Fig. 1 - Framework of the Roadside Unit Placement Module
It was observed that an increase in the number of RSUs helps improve the fitness scores as is visible from the below graphs.
Fig. 2 - Fitness scores vs. No. of RSUs in Area 1 and Area 2 respectively
It was also observed that when compared to GA and GARHC algorithms (as explained in the above paper), MFRD performed the best w.r.t high fitness scores. It was also observed that as the number of generations (iterations) are increased, fitness score also increases. Both these results can be inferred from the following graphs.
Fig. 3 - Comparison of Fitness scores of RSU placement algorithms for 9 RSUs in Area 1 and Area 2 respectively
Below are the layouts for Area 1 and Area 2 showing the evolution of the best deployment locations of 12 RSUs in Area 2 obver the span of 30 generations of the MFRD algorithm.
Fig. 4 - Evolutio of deployment of 12 RSUS in Area 2 after Generation 0, 15, and 30 respectively.
-
First, install the SUMO application in your system.

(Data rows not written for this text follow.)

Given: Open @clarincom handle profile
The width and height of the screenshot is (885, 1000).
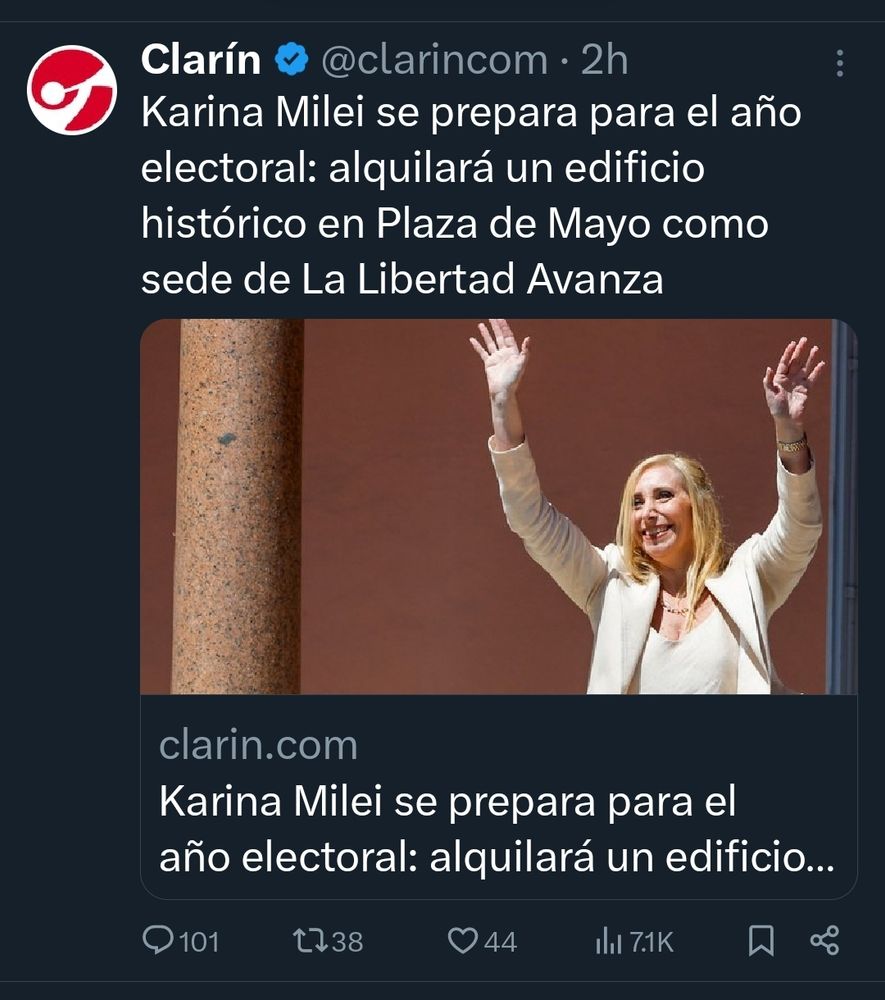Looking at the screenshot, I should 434,60.
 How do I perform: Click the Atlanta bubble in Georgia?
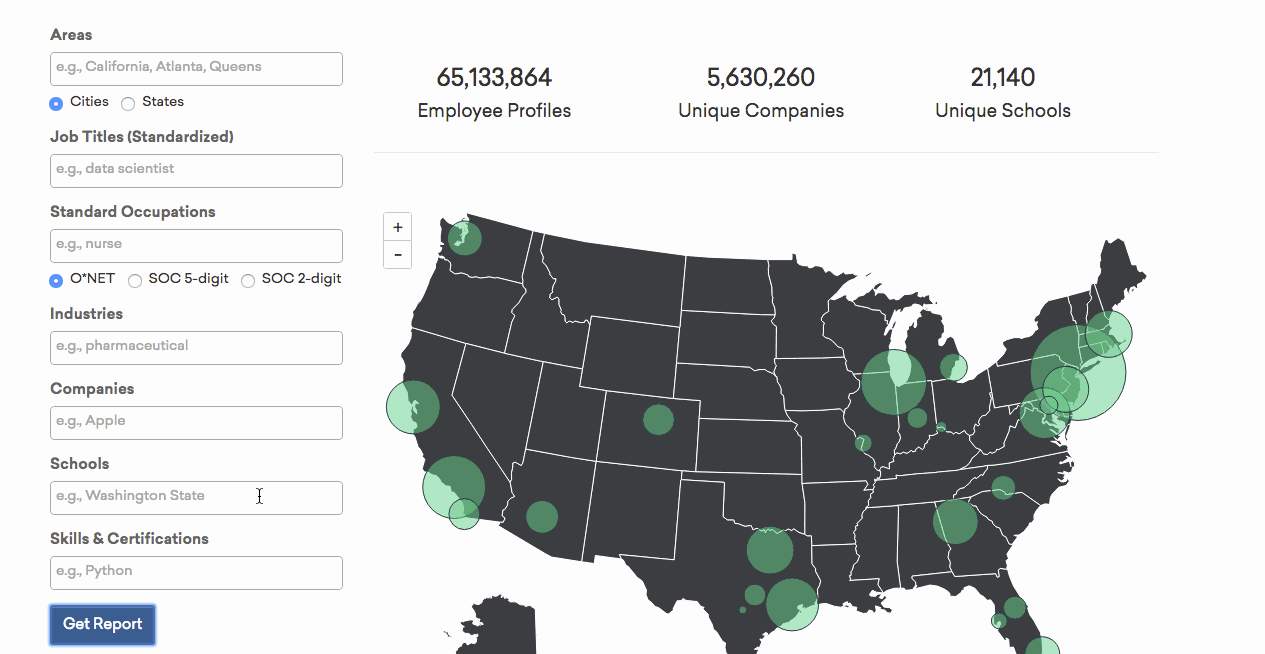click(955, 521)
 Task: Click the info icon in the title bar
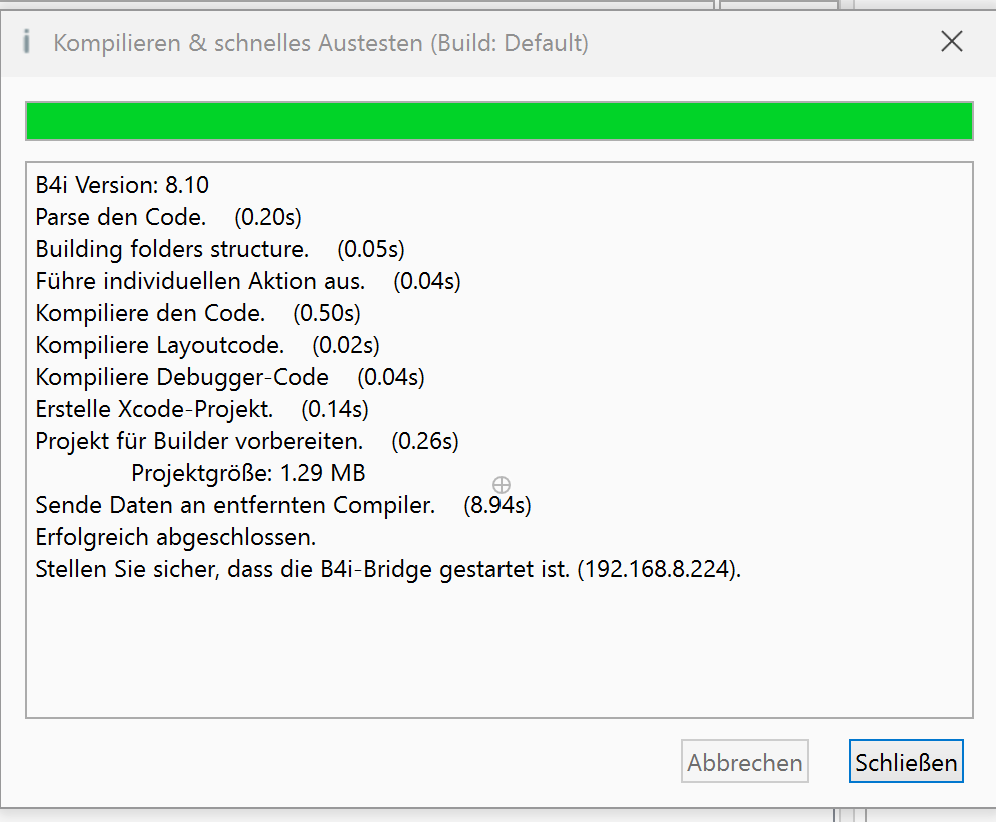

The steps to do so according to your system's OS are present in the official documentation here --> https://sumo.dlr.de/docs/Installing/index.html
-
Create a folder where you will keep all the files in this repository.
-
Next, download the files from this repository. There are 4 python files in this repository. Their descriptions are as follows: a) "genetic_modular.py" contains the code for genetic algorithm (GA). b) "memetic_modular.py" contains the code for memetic algorithm (MFRD). c) "mem2.py" contains the code for GARHC algorithm. d) "graphs.py" helps generate different graphs for visualization purpose.
-
You need to have a software installed in your system to run python files.
-
Create a folder "Map" inside the previous folder. Inside "Map", place the map.net.xml file. This file contains the area layout of Area 1 (Murlipura, Jaipur).
-
Now, run graphs.py to obtain graphs pertaining to GA, MFRD, and GARHC algorithms. You can vary the number of RSUs and the initial population size by changing the values of the variables RSU_COUNT and POPULATION_SIZE at the very start of each of the 3 python files containing the algorithms.